Exercise goal: Swap "Statistieken" for "Statistics" in the items from the line that has "Switch to the Statistieken tab" through the line that has "(x=575, y=88)", and write those lines out again with nothing else changed. Leave the pictures out.

The records:
☆ ☆ ☆ ☆ ☆

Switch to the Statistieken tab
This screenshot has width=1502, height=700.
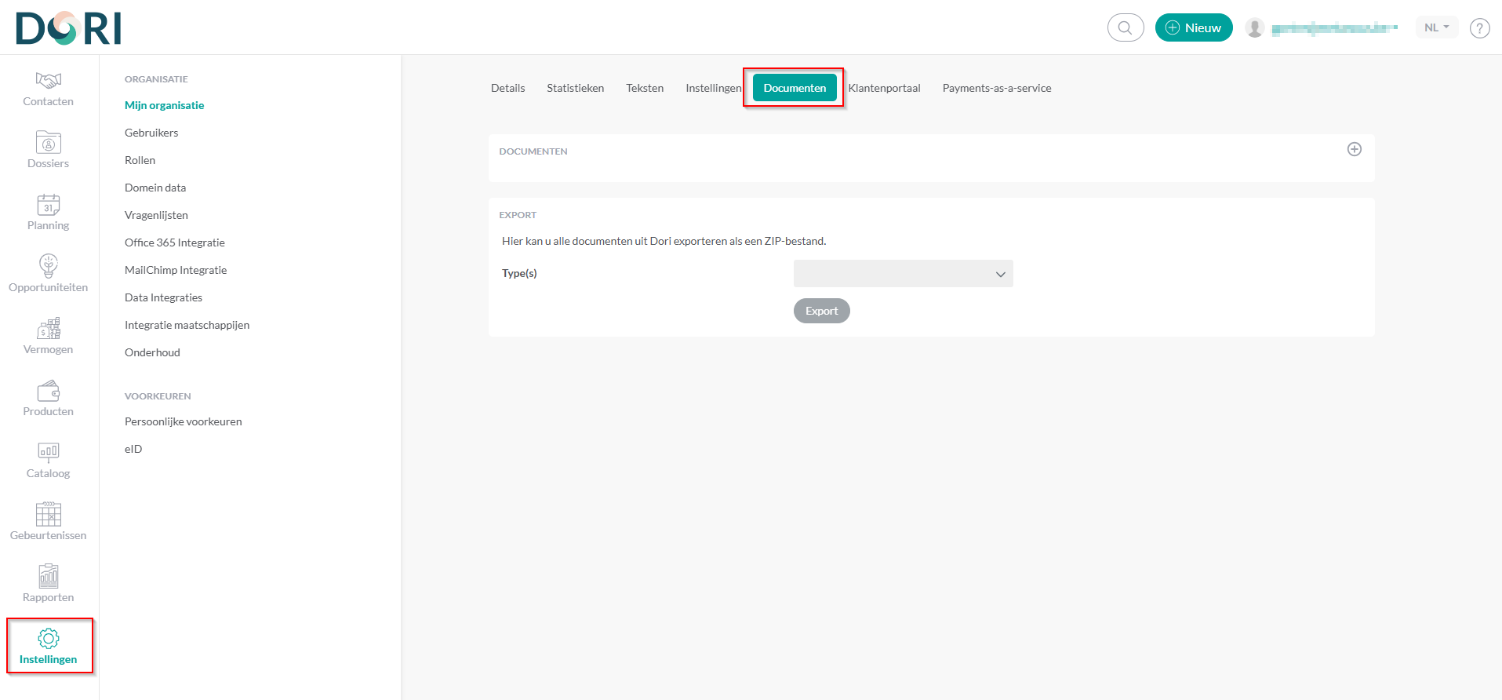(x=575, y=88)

☆ ☆ ☆ ☆ ☆

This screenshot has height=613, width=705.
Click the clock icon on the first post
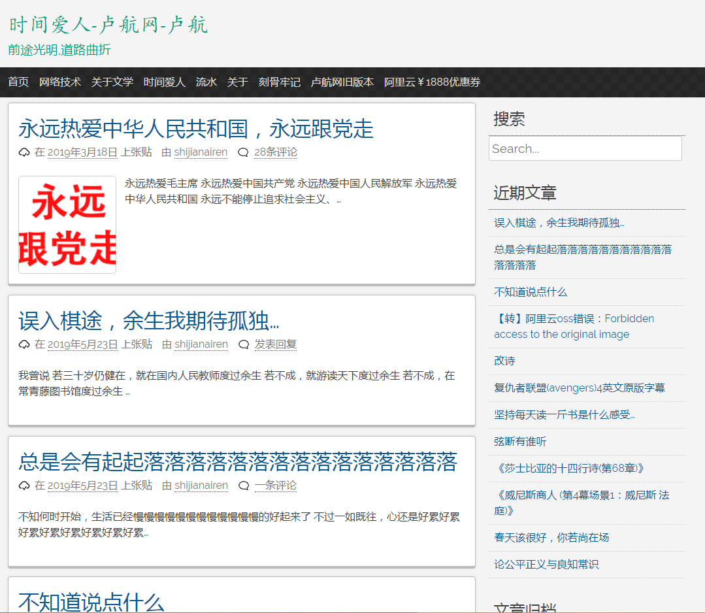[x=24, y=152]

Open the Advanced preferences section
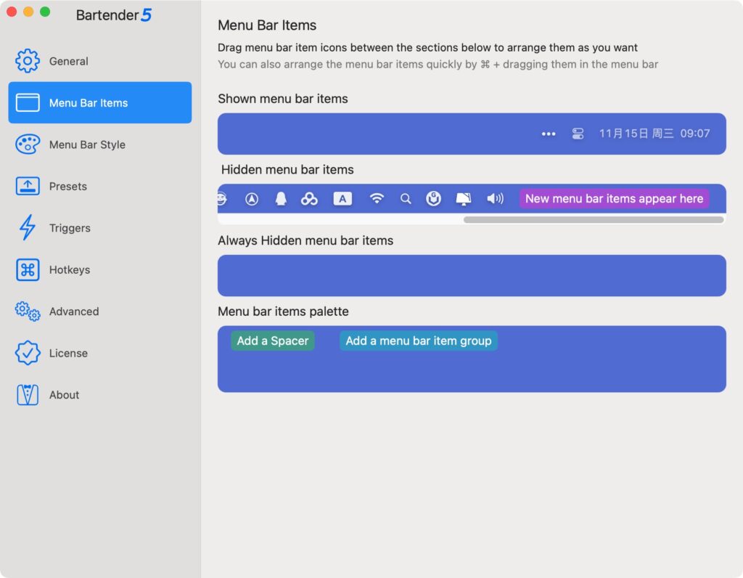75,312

☆ ☆ ☆ ☆ ☆

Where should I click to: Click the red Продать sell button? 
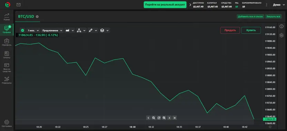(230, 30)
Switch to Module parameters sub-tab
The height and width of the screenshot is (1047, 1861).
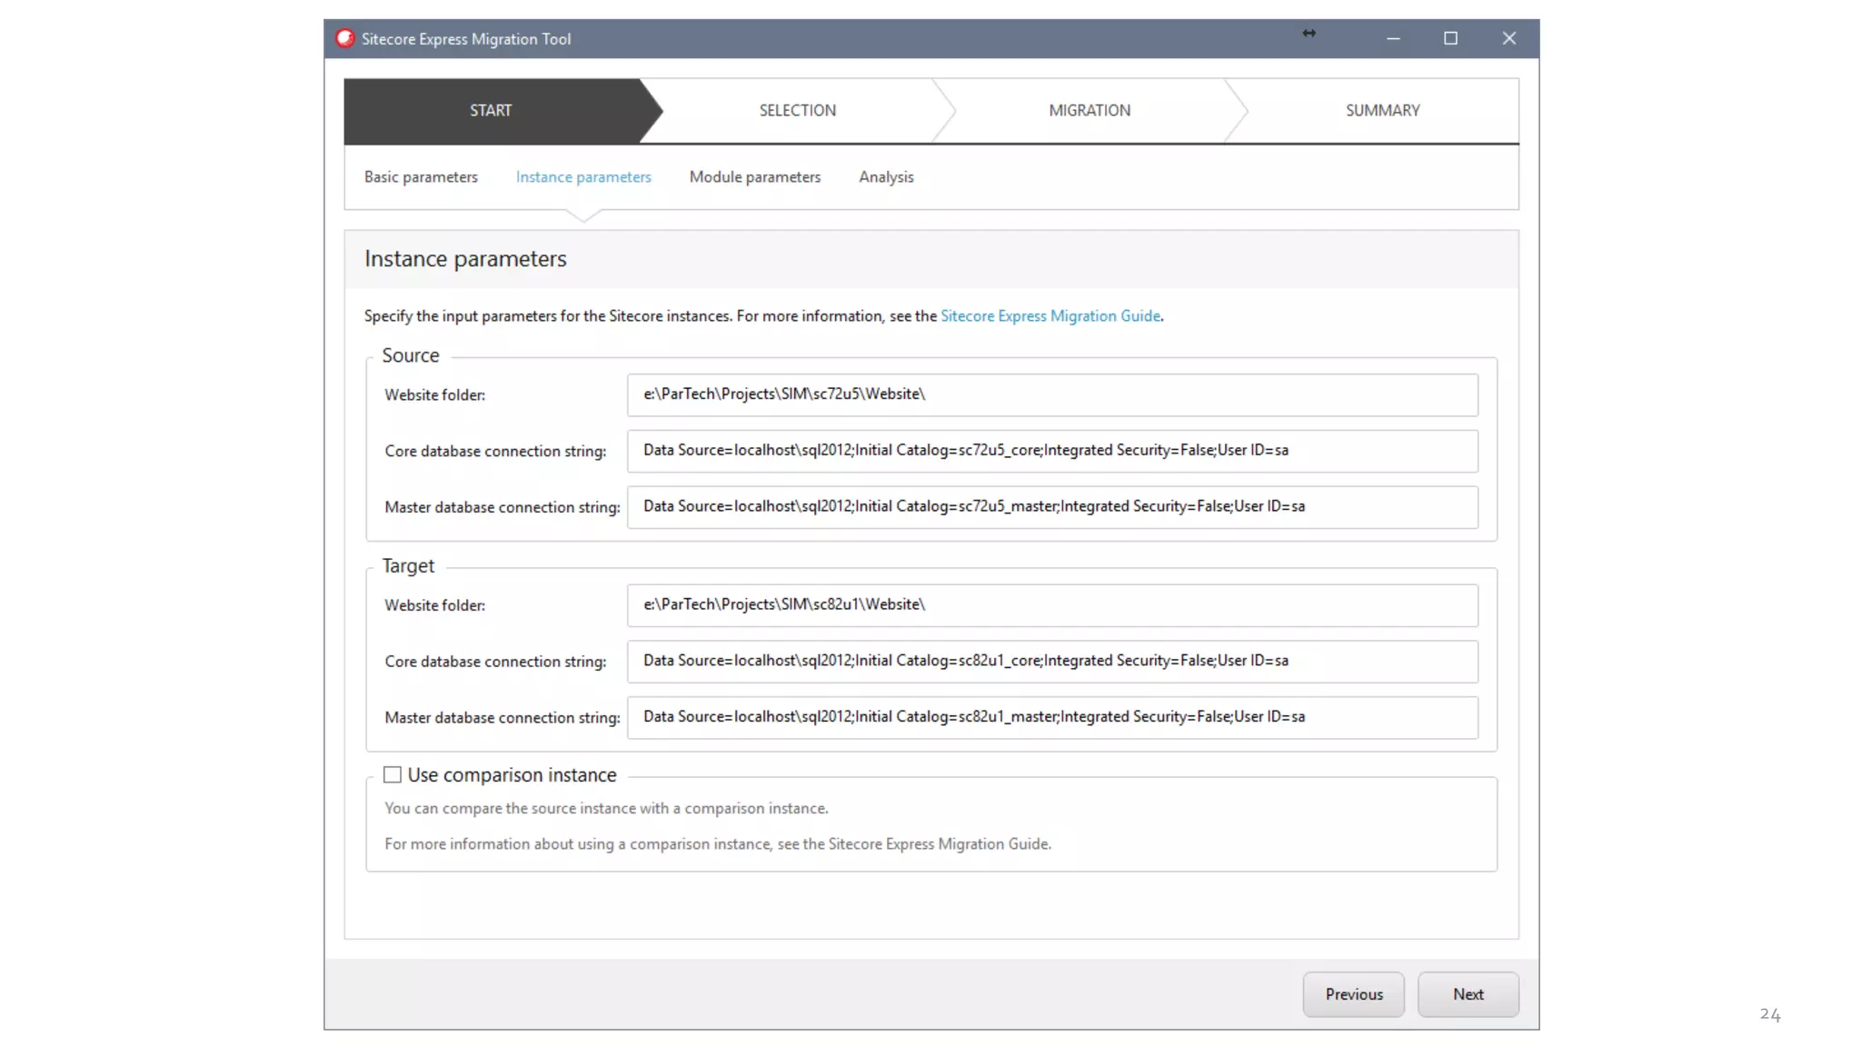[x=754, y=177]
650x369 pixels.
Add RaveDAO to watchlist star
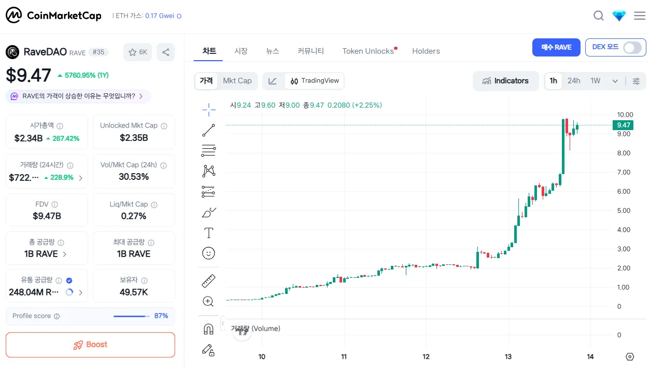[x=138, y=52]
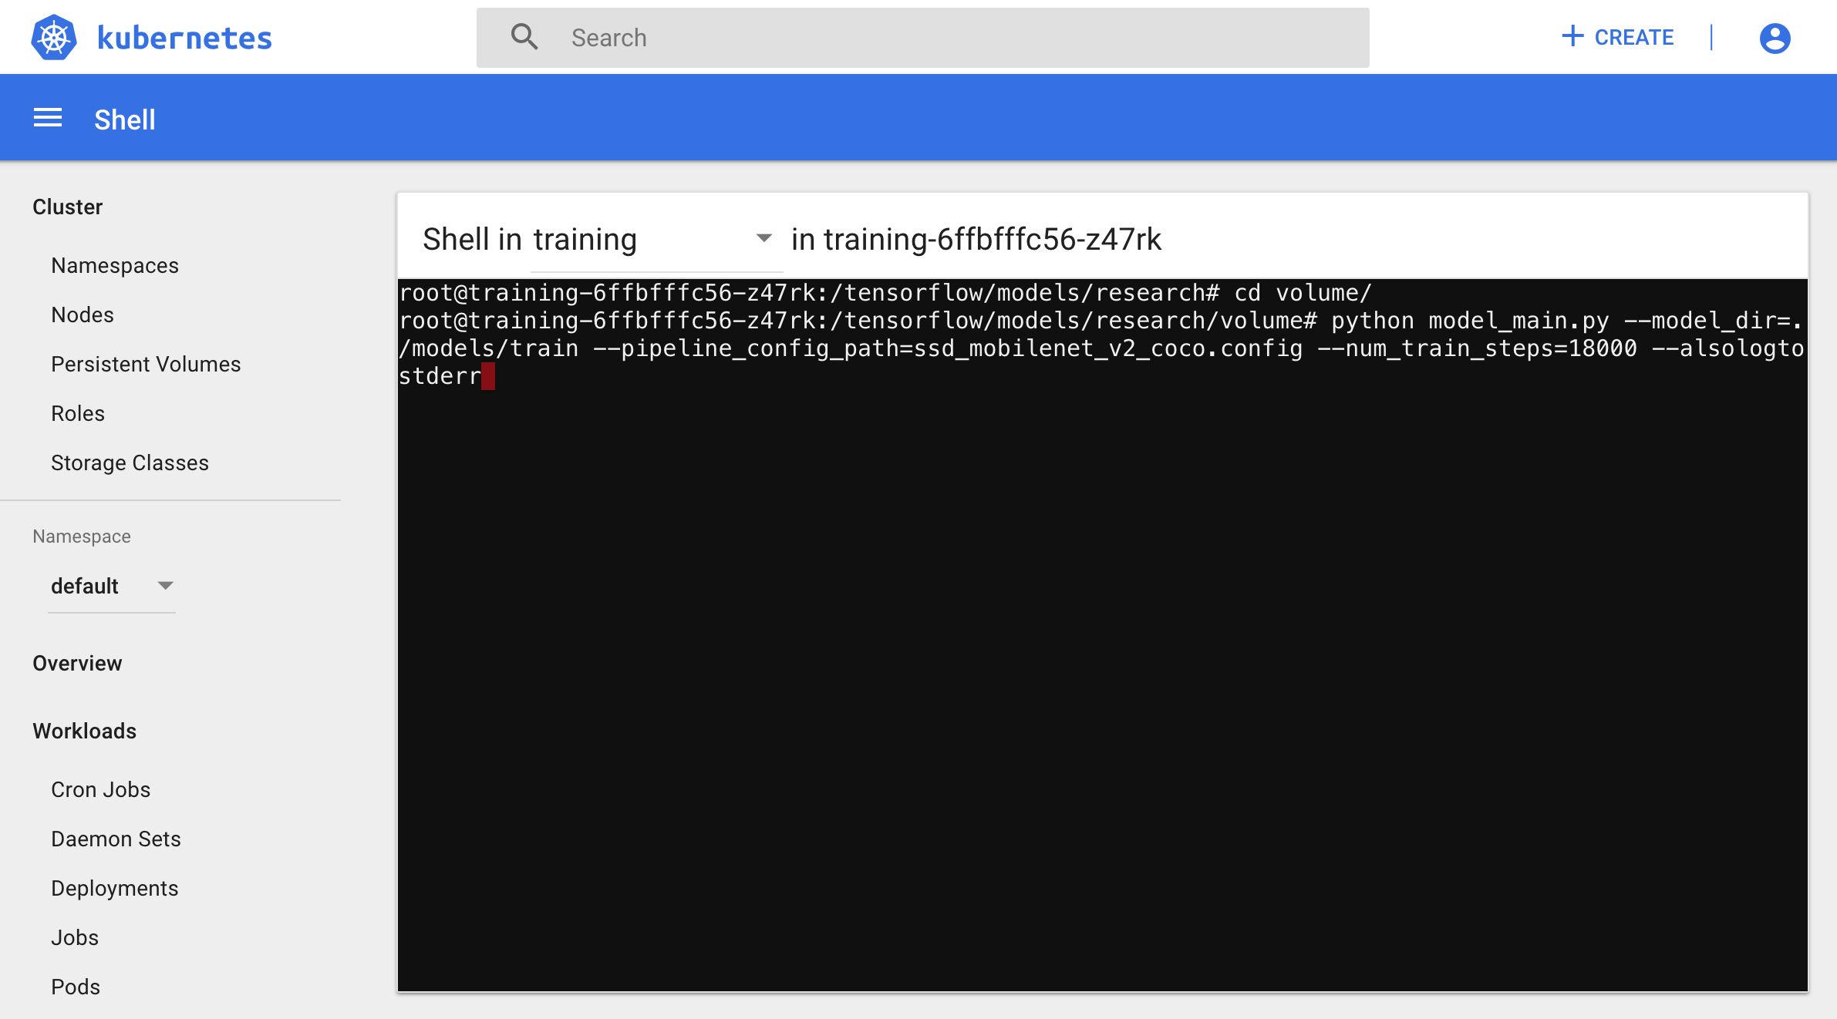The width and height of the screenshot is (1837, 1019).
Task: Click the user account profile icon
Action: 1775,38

☆ ☆ ☆ ☆ ☆

Answer for the task:
Switch to the Statistics tab
This screenshot has width=1502, height=700.
(x=575, y=88)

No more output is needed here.